Note di regia del film "Italians"
A me non piaceva molto viaggiare, insomma non ero convinto che fosse strettamente necessario conoscere altri popoli viaggiando come Marco Polo in giro per il mondo. Sì, riconoscevo il fascino dell’avventura, della scoperta, dell’esperienza che viaggiare ti può portare, ma volete mettere stare su un comodo divano a leggere, a studiare, a guardare la tv e viaggiare con la fantasia? Come diceva Gaber, “a volte è bellissimo perdere le cose invece di viverle”. Tutto questo per dire che ora non la penso più così, non la penso più come Gaber. Ora penso il contrario, voglio solo viaggiare perché dopo l’esperienza di questo film ho capito che viaggiare non significa conoscere, ma “fatica” di conoscere.
Per “
Italians” ho viaggiato quasi un anno e ho amato e odiato i popoli con cui ho lavorato via via che giravo pezzi del film. La lavorazione è stata lunga e tortuosa: prima la fatica del deserto marocchino, poi l’impossibilità di girare a Dubai, dopodiché le difficoltà logistiche di San Pietroburgo e infine il caldo torrido del Qatar. Viaggiare è fatica, fatica di dover conoscere altra gente, altre mentalità, fatica di comunicare, di entrare nella testa di popoli che magari ti snobbano o ti credono inferiore. Fatica! E a me da sempre piace faticare. Mi rende felice, soddisfatto, mi dà la forza di andare avanti. Ma nonostante la fatica, in questo film ho curato i particolari come non avevo mai fatto. Intendo dire, ad esempio, i continui movimenti di macchina che, anche se impercettibili, rendono sempre l’immagine in divenire, come fosse un viaggio, un percorso anche quello. E la scenografia, gli sfondi, gli ambienti sono stati accuratamente e manicanialmente ricercati. Nei titoli vedrete i nomi di tre scenografi, di tre fonici, di due organizzatori generali, insomma un lavoro realmente articolato e faticoso. Però ho scoperto il gusto del “viaggio”, dell’essere straniero e considerato tale, di portare con me quella dose di italianità che mi rende unico nel mazzo di altri stranieri, perché l’italiano lo è.

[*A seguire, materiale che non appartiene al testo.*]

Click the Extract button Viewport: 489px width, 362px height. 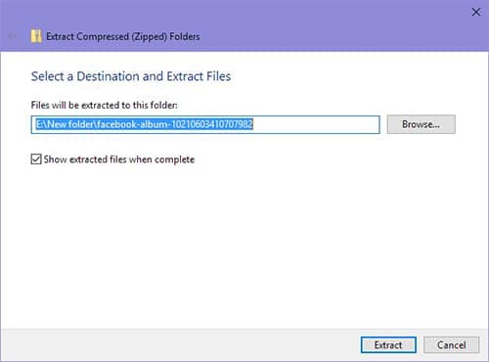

Sono doverosi i ringraziamenti a tutti i miei collaboratori, audaci e testardi come me, i produttori Aurelio e Luigi che credono in me più di me stesso, a Maurizio Amati che più c’è da lottare e più lotta, a Tani Canevari, un vero scudiero e a tutti gli altri che in qualche modo hanno “viaggiato” con me. Ma concedetemi un ringraziamento speciale a Valeria, la mia Valeria, che mi ha regalato forse il più bel momento del film con il suo sguardo accecante.
E’ stata una grande favola questo film ed è per questo che chiude come chiuderebbe una fiaba dolce e antica… “C’era una volta un’Italia fatta di pezza stesa su un prato verde e tanti bambini piccini seduti intorno a lei…”.